The issues:
1) Spark doesn't call UDF if input is column of primitive type that contains null
:
inputDF.show()
+-----+
| x |
+-----+
| null|
| 1.0|
+-----+
inputDF
.withColumn("y",
udf { (x: Double) => 2.0 }.apply($"x") // will not be invoked if $"x" == null
)
.show()
+-----+-----+
| x | y |
+-----+-----+
| null| null|
| 1.0| 2.0|
+-----+-----+
2) Can't produce null
from UDF as a column of primitive type:
udf { (x: String) => null: Double } // compile error
Accordingly to the docs:
Note that if you use primitive parameters, you are not able to check
if it is null or not, and the UDF will return null for you if the
primitive input is null.

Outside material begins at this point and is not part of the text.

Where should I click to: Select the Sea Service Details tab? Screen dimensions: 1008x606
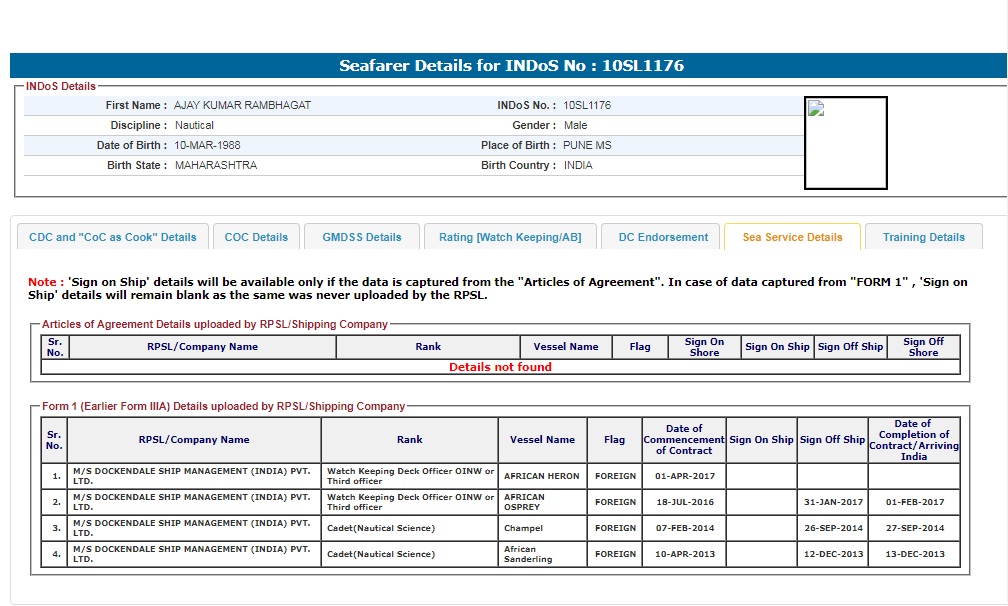pos(792,237)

Use boxed type or [[Option]] if you wanna do
the null-handling yourself.
So, the easiest solution is just to use
boxed types if your UDF input is nullable column of primitive type
OR/AND you need to output null from UDF as a column of primitive type:
inputDF
.withColumn("y",
udf { (x: java.lang.Double) =>
(if (x == null) 1 else null): java.lang.Integer
}.apply($"x")
)
.show()
+-----+-----+
| x | y |
+-----+-----+
| null| null|
| 1.0| 2.0|
+-----+-----+
I would also use Artur's solution, but there is also another way without using javas wrapper classes by using struct
:
import org.apache.spark.sql.functions.struct
import org.apache.spark.sql.Row
inputDF
.withColumn("y",
udf { (r: Row) =>
if (r.isNullAt(0)) Some(1) else None
}.apply(struct($"x"))
)
.show()
Based on the solution provided at SparkSQL: How to deal with null values in user defined function? by @zero323, an alternative way to achieve the requested result is:
import scala.util.Try
val udfHandlingNulls udf((x: Double) => Try(2.0).toOption)
inputDF.withColumn("y", udfHandlingNulls($"x")).show()